Entering the bus terminal we were waved straight on to a bus for Banos, I thought. Once underway it became clear it was only going as far as Ambato where we could catch the Banos bus.

Getting off the bus in Ambato the conductor showed us exactly where (just across the road) to pick up the Banos bus. As we reached the departure point there was a heated debate (by the conductors) about which was the best/next bus available. We were shepherded to a bus and sure enough it set off after a couple of mins.

An hour or so later we were in Banos walking along Del Reyes roughly in the direction of some cheap but recommended hostals. Then Alberto stepped across the street and persuaded us to take a night in his place. Two adjoining rooms with beds for seven people, 20 USD total. We took it.

Bonus. The TV worked and the boys watched most of ‘I, Robot’. On closer inspection the place was a little tired, the kitchen was grubby and the garden was too small and almost in the street. But it would do for one night.

Alberto was very helpful. He spoke some English and gave us a map on which he marked ATM, supermarket, eateries, walking routes - all the essentials. He also let Rory play for hours on his children’s (grandchildren’s ?) playstation. So if you are looking for a good deal go to the Alcazar on Del Reyes.

We went out and had our first meal in the Café Hood on the square. Good food, interesting place, not rushed but good service.

Later I went to look for a different hostel, preferably one with garden or terrace space for us to relax in. The closest I fancied was the Isla de Banos. It was more of a hotel than a hostal, lots of internal space plus a small but interesting garden.

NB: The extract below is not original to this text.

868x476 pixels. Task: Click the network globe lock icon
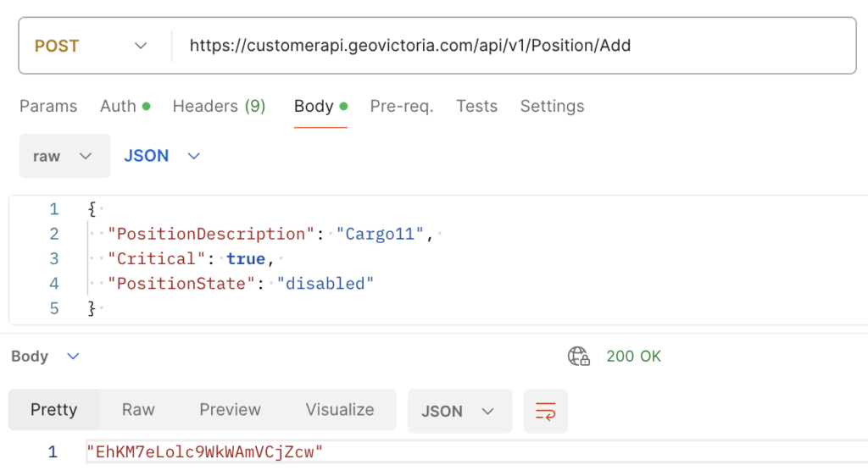tap(578, 356)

It was twice the price of the Alzacar but I took it.

Deb did not fancy going out for tea so I went to get some drinks and a takeaway pizza. Nowhere advertised takeaways. I walked into a pizzeria and asked for a pizza to take away, simple as that. And it was the best pizza for weeks. The wine (Chilean) was good too.



Friday 20th May 2005 : Music, music, music
Breakfast in the new hostal. Not bad though a bit mean with the coffee. Extra cups chargeable, as is muesli, yogurt, eggs etc.

Into town and along to the bus station to check times of Quito buses on Monday morning. Every half hour from 0600 until 0930. They take around three and a half hours so we should be OK to get there for midday.

To Café Rico Pan for dinner. I wanted muesli and yogurt, the boys wanted pancakes. Somehow we all got a basic bread/jam breakfast as well. No harm done, it was the best bread we have had for weeks.

PM to Café Hood for beer and chess.

It must be a good food day. Evening we went to an Italian place where I had the best veg lasagne I have ever had in a restaurant. To top that a bunch of musicians (called Tankar) came in and produced the best live music I’ve heard so far. I think their secret weapon was the violin. Whatever the reason I bought a CD.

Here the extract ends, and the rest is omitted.